━━━━━ Source
Comments by GMarkov
The rules above seem to be seriously flawed due to a series of errors in the literature. Please check our paper with Stefan Härtel in Board Game Studies Journal 14, pp. 43-60: https://sciendo.com/article/10.2478/bgs-2020-0003
In fact, the rook - both here and in the Emperor's game - does end up next to the king. After Tressau's (and I believe this is the correct name, not Tressan: see Oettinger’s Bibliotheca Shahiludii) rules for the Sultan's game, K moves four squares towards R which lands on the adjacent square. Check the illustrative games in Tressau's book. I have a paper in press in the Board Game Studies Journal dealing with the Emperor's game and the Sultan's game which I hope will be published in 2022; will provide a link when it is.
K to b/j, R to c/i.
Tressau does not explicitly mention how many spaces the rook goes, but the landing square for R in the Sultan's game is obvious enough from the provided illustrative games: see mating position in game 1 (p. 87) and move 28 in game 4 (p. 89). [On move 20, White castles "to the right"; move 28 is Ri1-f1, or 119 to 116 in the original notation; that's the first R move after castling].
Tressau modified the rules for the Kaiserspiel (e.g. castling rule is different in the Archiv der Spiele description) and practically developed the rules for the Sultanspiel himself based on Peguilhen's initial - but never fully developed - idea. Later sources are ultimately based on Tressau, with errors. Thus it's Tressau's rules that should be taken as definitive, the illustrative games were played by Tressau himself and after his own rules, so there is hardly any chance for a misunderstanding. There's a discussion of all that in my paper in press, I'll provide a link when it's published.
Thank you very much indeed!
Meanwhile, I realized I seem to have somehow misread your "search for the Archiv der Spiele" as "search within"; I hope this link works: https://books.google.bg/books?id=If5dAAAAcAAJ&printsec=frontcover#v=onepage&q&f=false
Indeed. See my comments from October 20 and 21 for the Sultan's game.
Thank you for your comment and the discussion.
Indeed. Please see my comments on the Sultan's game page from October 20 and 21.
My comment here on Oct 20th was in reply to your previous one in fact. But I still haven't learned how to incorporate a previous message or parts of it.
━━━━━━━━━━
━━━━━ Entries supplied
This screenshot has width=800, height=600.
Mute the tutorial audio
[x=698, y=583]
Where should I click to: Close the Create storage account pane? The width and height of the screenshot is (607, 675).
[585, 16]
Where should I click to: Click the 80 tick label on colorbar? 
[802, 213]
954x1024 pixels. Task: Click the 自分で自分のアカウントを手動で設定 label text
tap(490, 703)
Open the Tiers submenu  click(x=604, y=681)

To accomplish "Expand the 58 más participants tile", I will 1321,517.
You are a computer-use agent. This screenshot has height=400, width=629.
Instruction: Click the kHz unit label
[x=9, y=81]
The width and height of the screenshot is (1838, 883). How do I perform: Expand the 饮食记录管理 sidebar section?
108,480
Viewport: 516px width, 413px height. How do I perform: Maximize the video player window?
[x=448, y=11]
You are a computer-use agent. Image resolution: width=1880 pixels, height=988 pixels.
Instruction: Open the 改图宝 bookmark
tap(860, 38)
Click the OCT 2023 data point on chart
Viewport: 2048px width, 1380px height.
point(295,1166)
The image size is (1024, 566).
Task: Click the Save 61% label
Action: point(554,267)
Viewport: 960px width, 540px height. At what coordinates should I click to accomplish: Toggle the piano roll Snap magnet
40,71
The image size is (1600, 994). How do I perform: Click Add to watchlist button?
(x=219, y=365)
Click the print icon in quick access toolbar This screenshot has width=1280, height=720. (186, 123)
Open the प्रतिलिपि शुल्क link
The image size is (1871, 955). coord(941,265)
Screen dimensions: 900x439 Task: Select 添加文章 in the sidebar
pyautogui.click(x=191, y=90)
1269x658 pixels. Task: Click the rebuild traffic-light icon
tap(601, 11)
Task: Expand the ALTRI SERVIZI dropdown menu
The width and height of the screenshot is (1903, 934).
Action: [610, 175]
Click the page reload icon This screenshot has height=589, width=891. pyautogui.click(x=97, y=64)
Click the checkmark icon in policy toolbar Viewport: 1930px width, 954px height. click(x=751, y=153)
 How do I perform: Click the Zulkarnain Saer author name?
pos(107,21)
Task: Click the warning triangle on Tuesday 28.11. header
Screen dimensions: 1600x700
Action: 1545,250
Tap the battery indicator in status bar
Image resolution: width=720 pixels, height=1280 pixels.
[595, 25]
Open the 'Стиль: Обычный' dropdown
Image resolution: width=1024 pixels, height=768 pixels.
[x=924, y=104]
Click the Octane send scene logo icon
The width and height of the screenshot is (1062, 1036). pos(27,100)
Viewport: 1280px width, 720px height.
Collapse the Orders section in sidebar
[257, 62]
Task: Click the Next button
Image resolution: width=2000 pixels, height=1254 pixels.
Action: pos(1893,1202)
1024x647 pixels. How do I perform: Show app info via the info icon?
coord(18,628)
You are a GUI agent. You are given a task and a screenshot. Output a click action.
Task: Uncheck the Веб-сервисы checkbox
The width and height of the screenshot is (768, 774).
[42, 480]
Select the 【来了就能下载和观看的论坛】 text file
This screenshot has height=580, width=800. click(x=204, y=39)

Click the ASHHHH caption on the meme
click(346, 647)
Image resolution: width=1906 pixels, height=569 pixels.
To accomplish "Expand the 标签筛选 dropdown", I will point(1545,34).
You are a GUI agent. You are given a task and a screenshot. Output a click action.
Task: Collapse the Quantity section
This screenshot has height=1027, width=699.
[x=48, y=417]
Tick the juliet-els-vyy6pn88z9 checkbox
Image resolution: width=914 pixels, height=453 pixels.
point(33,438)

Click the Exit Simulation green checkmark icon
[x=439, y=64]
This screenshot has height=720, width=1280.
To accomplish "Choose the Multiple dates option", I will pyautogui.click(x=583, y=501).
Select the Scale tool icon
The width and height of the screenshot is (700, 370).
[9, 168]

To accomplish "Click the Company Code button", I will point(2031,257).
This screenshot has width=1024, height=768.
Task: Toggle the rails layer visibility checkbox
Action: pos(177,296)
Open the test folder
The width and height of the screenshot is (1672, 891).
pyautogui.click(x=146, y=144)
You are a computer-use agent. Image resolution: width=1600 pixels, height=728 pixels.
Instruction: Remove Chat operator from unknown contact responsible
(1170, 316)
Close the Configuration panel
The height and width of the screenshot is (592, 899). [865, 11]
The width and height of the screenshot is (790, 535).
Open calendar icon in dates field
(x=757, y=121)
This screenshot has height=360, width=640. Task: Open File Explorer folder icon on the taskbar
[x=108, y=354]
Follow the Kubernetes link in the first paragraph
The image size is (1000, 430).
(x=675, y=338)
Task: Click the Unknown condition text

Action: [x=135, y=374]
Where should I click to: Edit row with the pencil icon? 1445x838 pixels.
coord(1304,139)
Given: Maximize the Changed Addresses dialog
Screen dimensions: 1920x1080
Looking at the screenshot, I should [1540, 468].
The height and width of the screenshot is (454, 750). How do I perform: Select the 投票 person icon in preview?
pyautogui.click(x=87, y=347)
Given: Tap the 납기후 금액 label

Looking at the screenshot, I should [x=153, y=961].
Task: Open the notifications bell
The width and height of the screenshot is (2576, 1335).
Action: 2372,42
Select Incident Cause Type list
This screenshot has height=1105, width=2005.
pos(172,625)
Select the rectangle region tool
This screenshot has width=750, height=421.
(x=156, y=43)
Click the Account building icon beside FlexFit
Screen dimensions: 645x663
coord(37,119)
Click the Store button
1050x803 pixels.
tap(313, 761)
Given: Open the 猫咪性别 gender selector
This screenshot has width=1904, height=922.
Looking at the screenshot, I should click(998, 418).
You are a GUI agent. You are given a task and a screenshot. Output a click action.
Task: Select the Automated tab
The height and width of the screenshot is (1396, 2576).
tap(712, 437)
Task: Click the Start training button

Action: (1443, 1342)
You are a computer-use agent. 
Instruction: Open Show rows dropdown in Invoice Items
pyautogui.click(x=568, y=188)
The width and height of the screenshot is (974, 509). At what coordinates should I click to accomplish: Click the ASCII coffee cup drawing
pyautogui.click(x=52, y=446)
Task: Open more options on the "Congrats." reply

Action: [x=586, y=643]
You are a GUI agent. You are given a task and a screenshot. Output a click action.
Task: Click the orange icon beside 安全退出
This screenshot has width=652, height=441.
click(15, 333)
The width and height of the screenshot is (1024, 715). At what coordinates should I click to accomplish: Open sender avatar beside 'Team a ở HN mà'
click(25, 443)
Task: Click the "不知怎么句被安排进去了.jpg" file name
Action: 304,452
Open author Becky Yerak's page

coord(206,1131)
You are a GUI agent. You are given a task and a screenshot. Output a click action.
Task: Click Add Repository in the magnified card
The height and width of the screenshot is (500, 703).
━━━━━━━━━━
__Your tasks__
1. From the GMarkov comments, extract the stretch from "Thank you very" through "the Sultan's game.".
2. Answer these questions using the GMarkov comments.
(a) In which journal, volume and pages does the paper with Stefan Härtel appear?
(b) What is move 28 in game 4?
(c) Whose initial idea did Tressau base the Sultanspiel rules on?
3. Render this sentence from the GMarkov comments in Spanish: "Later sources are ultimately based on Tressau, with errors."

__Task-by-task answers__
1.
Thank you very much indeed!
Meanwhile, I realized I seem to have somehow misread your "search for the Archiv der Spiele" as "search within"; I hope this link works: https://books.google.bg/books?id=If5dAAAAcAAJ&printsec=frontcover#v=onepage&q&f=false
Indeed. See my comments from October 20 and 21 for the Sultan's game.

2.
(a) Board Game Studies Journal 14, pp. 43-60.
(b) Ri1-f1, or 119 to 116 in the original notation.
(c) Peguilhen's.

3. Las fuentes posteriores se basan, en última instancia, en Tressau, con errores.